Paper ID: 2407.11785
Defining 'Good': Evaluation Framework for Synthetic Smart Meter Data
Sheng Chai, Gus Chadney, Charlot Avery, Phil Grunewald, Pascal Van Hentenryck, Priya L. Donti
Access to granular demand data is essential for the net zero transition; it allows for accurate profiling and active demand management as our reliance on variable renewable generation increases. However, public release of this data is often impossible due to privacy concerns. Good quality synthetic data can circumnavigate this issue. Despite significant research on generating synthetic smart meter data, there is still insufficient work on creating a consistent evaluation framework. In this paper, we investigate how common frameworks used by other industries leveraging synthetic data, can be applied to synthetic smart meter data, such as fidelity, utility and privacy. We also recommend specific metrics to ensure that defining aspects of smart meter data are preserved and test the extent to which privacy can be protected using differential privacy.
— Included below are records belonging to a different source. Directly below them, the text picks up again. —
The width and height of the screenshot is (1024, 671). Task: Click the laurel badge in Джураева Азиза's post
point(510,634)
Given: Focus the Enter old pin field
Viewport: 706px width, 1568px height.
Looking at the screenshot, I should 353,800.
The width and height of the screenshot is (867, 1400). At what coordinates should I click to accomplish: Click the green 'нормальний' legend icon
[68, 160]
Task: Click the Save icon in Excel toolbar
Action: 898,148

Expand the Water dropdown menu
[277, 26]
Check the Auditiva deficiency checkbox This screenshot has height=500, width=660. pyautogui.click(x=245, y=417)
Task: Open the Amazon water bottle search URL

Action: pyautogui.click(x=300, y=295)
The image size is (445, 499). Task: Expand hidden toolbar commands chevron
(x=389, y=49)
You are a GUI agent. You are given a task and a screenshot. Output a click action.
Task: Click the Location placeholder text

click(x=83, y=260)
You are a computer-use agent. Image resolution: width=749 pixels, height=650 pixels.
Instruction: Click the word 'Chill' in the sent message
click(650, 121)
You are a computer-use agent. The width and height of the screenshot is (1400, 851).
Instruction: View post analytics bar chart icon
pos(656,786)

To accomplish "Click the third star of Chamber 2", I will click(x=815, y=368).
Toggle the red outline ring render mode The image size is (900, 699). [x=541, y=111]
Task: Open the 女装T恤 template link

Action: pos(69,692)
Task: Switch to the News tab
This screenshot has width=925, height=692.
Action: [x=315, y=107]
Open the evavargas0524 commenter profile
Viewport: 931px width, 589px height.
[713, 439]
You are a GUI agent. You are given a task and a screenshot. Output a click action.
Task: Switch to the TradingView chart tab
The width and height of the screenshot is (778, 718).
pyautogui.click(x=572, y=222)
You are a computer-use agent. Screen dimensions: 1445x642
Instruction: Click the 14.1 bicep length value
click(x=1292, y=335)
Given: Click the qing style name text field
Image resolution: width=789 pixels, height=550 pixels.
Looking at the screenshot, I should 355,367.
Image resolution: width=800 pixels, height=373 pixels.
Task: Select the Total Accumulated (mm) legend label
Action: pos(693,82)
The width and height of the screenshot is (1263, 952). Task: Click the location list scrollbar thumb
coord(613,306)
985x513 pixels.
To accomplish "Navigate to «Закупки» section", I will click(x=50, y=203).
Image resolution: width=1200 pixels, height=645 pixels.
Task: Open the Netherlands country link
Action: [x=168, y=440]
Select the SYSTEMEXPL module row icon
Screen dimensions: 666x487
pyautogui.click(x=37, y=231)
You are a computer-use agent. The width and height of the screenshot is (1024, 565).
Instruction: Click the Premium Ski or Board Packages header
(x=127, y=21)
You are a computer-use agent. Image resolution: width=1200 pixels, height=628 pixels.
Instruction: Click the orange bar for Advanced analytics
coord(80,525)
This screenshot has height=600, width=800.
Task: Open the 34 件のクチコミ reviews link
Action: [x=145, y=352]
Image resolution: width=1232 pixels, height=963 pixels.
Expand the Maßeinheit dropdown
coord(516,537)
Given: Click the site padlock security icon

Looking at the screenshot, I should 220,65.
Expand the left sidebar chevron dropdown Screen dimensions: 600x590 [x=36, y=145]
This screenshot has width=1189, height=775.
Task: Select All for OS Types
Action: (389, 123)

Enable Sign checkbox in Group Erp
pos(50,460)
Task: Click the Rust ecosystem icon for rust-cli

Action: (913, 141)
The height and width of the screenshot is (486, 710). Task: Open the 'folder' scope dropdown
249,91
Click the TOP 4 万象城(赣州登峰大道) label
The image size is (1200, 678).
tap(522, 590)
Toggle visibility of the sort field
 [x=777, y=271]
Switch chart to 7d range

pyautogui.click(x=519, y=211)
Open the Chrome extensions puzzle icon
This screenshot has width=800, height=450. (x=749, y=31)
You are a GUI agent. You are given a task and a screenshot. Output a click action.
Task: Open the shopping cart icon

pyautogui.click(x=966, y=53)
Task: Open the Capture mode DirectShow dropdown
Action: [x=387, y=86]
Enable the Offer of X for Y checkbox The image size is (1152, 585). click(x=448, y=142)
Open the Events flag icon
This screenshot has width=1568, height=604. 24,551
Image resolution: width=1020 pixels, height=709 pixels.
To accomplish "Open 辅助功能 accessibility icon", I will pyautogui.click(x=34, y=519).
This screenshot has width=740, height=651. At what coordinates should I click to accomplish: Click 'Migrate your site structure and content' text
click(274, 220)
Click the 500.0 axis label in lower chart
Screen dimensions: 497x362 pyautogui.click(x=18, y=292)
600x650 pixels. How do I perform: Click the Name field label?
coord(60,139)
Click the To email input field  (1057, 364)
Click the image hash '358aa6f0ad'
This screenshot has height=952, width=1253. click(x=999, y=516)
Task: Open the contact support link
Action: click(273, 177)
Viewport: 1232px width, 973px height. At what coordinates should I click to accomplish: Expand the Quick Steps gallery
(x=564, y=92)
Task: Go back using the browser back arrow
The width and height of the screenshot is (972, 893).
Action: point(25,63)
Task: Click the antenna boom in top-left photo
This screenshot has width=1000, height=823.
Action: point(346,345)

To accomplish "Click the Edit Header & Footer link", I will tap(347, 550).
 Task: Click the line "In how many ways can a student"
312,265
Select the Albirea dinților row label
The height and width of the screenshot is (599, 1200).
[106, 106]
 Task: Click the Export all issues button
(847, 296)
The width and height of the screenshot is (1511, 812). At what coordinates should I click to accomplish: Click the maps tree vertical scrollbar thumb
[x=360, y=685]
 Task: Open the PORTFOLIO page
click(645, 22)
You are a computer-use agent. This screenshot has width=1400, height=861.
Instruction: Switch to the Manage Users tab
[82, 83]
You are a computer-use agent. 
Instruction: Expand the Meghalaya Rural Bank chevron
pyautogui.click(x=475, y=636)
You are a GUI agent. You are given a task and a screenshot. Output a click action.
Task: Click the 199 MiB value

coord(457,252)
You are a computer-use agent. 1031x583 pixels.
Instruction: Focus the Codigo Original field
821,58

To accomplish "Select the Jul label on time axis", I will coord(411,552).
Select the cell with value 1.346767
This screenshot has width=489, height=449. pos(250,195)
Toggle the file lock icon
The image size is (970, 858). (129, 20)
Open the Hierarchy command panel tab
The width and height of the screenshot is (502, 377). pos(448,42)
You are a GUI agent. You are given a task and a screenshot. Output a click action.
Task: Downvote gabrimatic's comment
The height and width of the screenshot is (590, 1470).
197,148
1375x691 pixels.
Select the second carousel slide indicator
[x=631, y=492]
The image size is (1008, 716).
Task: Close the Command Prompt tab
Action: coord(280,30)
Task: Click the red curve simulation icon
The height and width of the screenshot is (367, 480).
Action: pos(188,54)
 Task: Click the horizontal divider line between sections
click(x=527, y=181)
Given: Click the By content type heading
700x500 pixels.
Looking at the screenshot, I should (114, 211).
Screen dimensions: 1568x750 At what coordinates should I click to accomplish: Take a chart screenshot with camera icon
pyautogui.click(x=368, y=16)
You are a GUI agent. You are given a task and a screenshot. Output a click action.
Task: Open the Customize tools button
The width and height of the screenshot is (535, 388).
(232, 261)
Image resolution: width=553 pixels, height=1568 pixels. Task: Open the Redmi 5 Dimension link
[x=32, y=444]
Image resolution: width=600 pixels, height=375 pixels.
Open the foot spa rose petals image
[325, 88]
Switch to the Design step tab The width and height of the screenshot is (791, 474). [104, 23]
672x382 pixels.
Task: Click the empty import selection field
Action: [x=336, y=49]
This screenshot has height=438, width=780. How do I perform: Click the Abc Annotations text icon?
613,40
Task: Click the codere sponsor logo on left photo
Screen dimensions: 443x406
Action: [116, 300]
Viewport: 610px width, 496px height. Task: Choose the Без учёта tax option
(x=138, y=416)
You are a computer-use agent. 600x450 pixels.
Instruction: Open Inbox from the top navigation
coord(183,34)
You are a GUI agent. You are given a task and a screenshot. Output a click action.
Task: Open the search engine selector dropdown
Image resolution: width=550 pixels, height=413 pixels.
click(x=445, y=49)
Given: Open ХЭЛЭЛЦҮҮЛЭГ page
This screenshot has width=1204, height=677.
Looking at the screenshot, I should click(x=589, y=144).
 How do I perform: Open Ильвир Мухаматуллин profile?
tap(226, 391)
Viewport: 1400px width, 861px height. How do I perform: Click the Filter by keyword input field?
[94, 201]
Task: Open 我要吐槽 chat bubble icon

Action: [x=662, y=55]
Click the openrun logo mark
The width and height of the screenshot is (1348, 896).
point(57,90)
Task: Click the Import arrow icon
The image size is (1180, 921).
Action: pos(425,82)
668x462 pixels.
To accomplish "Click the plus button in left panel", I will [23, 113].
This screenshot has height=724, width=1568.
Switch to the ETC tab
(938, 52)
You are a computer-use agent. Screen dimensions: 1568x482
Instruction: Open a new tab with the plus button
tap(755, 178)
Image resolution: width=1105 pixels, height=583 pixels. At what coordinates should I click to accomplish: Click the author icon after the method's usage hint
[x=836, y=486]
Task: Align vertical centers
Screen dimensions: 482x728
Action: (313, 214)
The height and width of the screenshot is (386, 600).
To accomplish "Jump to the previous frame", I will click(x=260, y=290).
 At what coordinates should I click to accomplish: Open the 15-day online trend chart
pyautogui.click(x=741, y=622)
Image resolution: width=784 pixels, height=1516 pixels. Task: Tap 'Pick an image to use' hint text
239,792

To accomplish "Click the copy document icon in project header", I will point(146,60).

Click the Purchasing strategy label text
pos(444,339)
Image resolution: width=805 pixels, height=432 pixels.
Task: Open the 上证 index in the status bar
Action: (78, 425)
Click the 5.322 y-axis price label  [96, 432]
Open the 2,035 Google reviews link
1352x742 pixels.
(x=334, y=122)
We show that standard privacy attack methods like reconstruction or membership inference attacks are inadequate for assessing privacy risks of smart meter datasets. We propose an improved method by injecting training data with implausible outliers, then launching privacy attacks directly on these outliers. The choice of $\epsilon$ (a metric of privacy loss) significantly impacts privacy risk, highlighting the necessity of performing these explicit privacy tests when making trade-offs between fidelity and privacy.
Submitted: Jul 16, 2024